Below this sentence is a listing; return exactly its lines from the one with "Task: Open the Estilo/Cor tab" to the one with "This screenshot has width=624, height=441.", both kept, and nothing more.

◆ ◆ ◆ ◆ ◆

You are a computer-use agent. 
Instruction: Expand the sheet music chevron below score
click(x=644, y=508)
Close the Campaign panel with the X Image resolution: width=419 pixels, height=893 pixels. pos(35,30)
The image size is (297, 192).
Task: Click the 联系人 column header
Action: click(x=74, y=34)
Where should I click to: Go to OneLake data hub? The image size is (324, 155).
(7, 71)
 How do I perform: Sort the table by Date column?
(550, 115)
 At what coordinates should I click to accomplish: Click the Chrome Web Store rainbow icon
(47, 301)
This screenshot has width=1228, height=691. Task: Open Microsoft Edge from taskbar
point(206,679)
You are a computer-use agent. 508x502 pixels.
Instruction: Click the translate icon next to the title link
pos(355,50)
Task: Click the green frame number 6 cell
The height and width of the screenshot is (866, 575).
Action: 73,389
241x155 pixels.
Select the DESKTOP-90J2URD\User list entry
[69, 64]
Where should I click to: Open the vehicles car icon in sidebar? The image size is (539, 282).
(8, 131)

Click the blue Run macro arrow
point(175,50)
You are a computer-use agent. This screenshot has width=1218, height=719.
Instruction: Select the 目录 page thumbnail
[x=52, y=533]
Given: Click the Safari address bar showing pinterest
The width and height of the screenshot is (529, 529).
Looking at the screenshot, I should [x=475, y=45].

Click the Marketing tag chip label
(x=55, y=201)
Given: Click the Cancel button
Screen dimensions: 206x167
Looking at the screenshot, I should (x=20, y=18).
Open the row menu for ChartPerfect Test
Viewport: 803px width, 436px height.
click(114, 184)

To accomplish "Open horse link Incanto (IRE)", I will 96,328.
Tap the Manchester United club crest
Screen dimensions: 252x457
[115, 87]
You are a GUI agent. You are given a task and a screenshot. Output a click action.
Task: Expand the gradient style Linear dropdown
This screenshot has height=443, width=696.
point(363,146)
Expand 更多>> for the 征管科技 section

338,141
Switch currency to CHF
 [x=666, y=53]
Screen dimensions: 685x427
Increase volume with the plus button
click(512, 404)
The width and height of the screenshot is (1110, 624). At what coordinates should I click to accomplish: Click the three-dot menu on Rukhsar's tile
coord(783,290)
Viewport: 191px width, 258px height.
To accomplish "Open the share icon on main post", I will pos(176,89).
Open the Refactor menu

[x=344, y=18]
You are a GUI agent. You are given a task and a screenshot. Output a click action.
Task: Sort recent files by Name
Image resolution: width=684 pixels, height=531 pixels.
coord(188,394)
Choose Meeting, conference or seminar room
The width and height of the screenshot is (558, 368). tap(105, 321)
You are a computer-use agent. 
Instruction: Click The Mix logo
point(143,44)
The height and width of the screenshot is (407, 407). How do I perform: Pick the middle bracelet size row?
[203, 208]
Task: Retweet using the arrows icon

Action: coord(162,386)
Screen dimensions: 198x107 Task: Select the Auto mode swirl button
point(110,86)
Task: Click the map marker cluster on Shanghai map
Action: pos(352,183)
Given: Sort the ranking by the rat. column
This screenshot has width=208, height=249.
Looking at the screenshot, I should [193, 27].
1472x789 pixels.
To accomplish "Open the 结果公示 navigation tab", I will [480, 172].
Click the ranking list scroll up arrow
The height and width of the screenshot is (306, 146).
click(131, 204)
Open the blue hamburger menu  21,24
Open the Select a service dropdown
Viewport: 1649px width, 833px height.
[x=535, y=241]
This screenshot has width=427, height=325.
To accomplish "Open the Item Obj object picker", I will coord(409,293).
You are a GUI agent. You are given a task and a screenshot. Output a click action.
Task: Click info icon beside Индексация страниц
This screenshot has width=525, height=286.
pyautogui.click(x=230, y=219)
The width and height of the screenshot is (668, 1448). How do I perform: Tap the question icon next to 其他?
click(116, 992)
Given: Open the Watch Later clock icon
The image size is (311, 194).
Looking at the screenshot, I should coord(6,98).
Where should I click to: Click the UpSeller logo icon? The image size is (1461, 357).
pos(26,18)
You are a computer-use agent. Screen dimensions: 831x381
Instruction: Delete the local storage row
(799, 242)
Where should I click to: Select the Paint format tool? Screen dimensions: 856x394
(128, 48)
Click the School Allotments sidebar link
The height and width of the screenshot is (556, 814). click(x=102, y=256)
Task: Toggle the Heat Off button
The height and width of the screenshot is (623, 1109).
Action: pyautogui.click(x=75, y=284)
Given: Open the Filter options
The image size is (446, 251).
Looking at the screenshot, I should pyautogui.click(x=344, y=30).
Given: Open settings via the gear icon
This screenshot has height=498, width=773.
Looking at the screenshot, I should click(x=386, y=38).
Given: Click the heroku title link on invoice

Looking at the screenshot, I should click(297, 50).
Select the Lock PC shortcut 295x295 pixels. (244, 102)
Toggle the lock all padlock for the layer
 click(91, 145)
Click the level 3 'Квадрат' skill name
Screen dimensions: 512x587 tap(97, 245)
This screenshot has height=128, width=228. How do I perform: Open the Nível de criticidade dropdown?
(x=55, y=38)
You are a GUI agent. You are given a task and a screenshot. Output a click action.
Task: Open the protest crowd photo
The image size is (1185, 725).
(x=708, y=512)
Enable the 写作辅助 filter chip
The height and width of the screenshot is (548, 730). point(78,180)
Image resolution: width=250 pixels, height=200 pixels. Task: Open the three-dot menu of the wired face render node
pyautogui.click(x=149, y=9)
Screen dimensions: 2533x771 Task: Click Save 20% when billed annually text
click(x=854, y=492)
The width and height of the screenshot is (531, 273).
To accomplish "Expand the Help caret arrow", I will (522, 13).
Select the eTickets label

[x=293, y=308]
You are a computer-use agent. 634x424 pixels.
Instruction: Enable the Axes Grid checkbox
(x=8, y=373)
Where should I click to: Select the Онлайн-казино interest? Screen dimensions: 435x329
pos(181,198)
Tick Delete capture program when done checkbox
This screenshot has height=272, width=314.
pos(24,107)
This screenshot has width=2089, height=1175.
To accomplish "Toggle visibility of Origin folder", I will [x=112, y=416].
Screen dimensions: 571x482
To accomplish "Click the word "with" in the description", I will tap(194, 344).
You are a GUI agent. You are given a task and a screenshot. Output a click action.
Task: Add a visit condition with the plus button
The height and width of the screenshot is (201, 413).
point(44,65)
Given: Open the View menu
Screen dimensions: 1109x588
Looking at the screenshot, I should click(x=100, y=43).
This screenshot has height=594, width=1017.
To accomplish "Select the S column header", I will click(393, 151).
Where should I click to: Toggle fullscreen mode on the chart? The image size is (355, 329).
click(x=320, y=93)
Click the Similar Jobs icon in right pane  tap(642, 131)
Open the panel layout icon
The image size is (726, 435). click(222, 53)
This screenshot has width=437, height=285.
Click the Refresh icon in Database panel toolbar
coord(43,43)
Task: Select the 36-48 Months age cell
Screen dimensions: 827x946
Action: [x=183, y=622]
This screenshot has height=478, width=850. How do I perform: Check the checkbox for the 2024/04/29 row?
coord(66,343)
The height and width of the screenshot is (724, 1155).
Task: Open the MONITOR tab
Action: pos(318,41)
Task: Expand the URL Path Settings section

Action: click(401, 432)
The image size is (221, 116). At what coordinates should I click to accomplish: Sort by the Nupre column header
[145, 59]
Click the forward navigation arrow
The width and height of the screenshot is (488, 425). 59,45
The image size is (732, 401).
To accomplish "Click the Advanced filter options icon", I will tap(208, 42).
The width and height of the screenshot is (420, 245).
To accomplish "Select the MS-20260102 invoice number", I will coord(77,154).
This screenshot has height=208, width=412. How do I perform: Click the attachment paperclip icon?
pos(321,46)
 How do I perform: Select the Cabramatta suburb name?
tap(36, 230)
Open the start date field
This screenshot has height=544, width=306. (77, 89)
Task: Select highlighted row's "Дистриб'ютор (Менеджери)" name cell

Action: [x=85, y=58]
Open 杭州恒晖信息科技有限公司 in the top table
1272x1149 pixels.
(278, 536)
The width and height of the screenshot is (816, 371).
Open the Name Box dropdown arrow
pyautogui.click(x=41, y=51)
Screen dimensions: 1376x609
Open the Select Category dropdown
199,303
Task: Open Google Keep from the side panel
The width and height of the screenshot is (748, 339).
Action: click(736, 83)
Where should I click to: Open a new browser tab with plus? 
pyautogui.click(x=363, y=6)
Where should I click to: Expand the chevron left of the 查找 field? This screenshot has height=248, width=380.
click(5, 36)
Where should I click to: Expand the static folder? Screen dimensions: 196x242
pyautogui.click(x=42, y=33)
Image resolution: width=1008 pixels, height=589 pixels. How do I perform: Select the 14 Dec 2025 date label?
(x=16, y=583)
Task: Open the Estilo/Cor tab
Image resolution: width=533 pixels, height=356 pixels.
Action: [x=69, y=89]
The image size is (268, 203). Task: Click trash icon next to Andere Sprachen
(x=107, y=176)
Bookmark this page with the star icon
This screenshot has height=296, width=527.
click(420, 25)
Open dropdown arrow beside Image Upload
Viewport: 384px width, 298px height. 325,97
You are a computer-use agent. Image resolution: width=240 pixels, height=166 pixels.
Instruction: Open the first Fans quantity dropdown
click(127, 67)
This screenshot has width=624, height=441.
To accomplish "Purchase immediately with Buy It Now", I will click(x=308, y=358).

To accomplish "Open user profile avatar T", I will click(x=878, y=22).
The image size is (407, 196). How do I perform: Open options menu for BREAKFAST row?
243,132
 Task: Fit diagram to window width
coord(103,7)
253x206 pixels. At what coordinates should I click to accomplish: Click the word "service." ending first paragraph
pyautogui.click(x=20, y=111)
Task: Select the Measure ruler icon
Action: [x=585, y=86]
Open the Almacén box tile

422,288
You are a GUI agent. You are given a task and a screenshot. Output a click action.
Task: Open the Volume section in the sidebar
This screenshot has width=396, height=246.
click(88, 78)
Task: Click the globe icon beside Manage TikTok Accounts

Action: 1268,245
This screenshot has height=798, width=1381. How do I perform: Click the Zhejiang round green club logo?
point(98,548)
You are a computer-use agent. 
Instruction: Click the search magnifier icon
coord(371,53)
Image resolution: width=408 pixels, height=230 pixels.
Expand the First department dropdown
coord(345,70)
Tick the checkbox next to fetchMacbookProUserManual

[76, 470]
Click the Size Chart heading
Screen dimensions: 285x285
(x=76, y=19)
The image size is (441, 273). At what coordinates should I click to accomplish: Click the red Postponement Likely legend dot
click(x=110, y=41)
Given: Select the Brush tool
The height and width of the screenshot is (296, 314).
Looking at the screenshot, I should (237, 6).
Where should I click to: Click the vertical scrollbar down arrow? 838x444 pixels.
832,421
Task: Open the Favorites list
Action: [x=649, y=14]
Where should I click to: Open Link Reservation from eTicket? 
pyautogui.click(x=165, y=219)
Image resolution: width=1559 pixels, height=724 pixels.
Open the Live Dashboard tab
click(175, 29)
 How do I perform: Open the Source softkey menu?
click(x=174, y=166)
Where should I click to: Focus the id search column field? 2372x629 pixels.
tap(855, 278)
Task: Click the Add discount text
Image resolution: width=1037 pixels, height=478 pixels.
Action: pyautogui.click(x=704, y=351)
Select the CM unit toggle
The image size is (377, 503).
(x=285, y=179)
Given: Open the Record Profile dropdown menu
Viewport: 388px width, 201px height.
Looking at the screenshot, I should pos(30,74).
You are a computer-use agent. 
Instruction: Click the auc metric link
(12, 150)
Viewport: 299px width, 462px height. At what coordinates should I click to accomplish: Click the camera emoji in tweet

◆ ◆ ◆ ◆ ◆

◆ **EXPECTED ANSWER**:
Task: Open the Estilo/Cor tab
Image resolution: width=533 pixels, height=356 pixels.
Action: [x=69, y=89]
The image size is (268, 203). Task: Click trash icon next to Andere Sprachen
(x=107, y=176)
Bookmark this page with the star icon
This screenshot has height=296, width=527.
click(420, 25)
Open dropdown arrow beside Image Upload
Viewport: 384px width, 298px height. 325,97
You are a computer-use agent. Image resolution: width=240 pixels, height=166 pixels.
Instruction: Open the first Fans quantity dropdown
click(127, 67)
This screenshot has width=624, height=441.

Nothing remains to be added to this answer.